On apprend que le travail de création, réparti sur dix ans, a toutefois débuté à Saint-Georges, dans le cadre du 150e de la municipalité, par une commande en 2006 pour un vitrail qui représenterait le chevalier, les armoiries, et la devise de la ville : Ensemble vers l’avenir.

Le recueil révèle également un travail d’enseignement des techniques du vitrail à des étudiants du Liceo San Francisco de Asis, le lycée Saint-François d’Assise. Des étudiants sont formés à un métier spécialisé qui n’est pas à la portée de tout le monde. De plus, le matériel spécialisé indispensable à la création a été fourni au lycée. 

Donc, on pourrait dire que Saint-François serait fier de François qui a enseigné à Saint-François. Fallait le faire! Un travail gagnant-gagnant.

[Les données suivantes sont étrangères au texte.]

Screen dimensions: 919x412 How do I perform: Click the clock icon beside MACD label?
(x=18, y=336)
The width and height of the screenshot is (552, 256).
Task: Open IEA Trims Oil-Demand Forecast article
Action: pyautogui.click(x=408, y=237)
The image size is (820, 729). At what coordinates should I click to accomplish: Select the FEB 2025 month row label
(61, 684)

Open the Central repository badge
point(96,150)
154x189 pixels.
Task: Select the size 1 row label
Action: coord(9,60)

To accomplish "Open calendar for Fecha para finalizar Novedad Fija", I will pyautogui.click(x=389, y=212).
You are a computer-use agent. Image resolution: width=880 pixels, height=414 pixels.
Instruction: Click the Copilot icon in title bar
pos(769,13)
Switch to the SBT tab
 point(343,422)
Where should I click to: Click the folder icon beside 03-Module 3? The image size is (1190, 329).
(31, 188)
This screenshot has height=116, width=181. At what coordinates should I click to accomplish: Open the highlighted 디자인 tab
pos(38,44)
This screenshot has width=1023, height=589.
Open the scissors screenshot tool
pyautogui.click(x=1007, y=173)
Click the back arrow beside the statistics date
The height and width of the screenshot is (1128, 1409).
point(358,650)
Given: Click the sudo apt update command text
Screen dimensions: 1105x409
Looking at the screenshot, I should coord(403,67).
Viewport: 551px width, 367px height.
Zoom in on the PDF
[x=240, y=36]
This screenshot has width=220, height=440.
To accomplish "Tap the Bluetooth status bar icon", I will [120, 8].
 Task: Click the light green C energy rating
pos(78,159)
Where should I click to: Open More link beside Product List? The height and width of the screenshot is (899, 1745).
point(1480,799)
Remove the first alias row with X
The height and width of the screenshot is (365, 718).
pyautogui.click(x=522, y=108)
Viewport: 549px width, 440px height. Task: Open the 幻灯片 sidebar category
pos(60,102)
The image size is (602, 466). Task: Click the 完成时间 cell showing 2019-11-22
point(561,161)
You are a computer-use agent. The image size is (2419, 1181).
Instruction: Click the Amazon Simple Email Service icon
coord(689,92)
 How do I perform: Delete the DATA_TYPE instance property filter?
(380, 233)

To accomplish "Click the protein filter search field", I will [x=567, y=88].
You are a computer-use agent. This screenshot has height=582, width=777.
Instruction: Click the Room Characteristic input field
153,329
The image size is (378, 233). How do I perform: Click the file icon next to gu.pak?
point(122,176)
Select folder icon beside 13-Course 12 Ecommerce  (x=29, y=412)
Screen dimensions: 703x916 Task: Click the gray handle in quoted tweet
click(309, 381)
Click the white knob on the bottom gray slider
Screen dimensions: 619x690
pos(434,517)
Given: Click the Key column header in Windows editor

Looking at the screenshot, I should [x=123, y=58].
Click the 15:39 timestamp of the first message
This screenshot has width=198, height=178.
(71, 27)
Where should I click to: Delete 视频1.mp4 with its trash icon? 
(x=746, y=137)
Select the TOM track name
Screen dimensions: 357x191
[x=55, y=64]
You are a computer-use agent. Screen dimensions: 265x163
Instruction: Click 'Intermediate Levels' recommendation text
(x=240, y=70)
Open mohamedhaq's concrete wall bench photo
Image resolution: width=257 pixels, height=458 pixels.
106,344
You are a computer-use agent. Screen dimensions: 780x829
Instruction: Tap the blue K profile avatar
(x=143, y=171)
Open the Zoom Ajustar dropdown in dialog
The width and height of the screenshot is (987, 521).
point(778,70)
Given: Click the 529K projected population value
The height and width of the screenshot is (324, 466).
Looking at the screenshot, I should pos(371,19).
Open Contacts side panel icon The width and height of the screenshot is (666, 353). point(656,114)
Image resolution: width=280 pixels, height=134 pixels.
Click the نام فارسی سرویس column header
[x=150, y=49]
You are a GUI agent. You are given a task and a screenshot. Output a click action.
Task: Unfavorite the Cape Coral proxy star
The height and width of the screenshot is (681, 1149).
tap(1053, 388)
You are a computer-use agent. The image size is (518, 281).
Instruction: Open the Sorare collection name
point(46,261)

Si ce livre d’une cinquantaine de pages, d’un grand format et très bien illustré (que j’avoue avoir lu avec grand intérêt) vous intéresse, il est en vente à la boutique du 3e étage au coût de 20 $.

Consultez la page d’accueil de son site : www.francois-frechette.com 

Et il y a aussi…

Coup double. L’artiste verrier photographié devant les vitraux Vision, tourbillon, cortège et entrait par hasard, une confrère, GILL, Guylaine Benoît, créatrice de Molly Dolly. Son sac rouge à pois blanc a été l’indice pour l’identifier. 

Ne manquez pas les aventures en une seule image de Molly Dolly.

Vous pouvez apprécier plusieurs autres expositions jusqu’au 18 août dont Célébrer la femme… de GILL, Guylaine Benoît, créatrice de Molly Dolly, et plusieurs autres à découvrir sur place.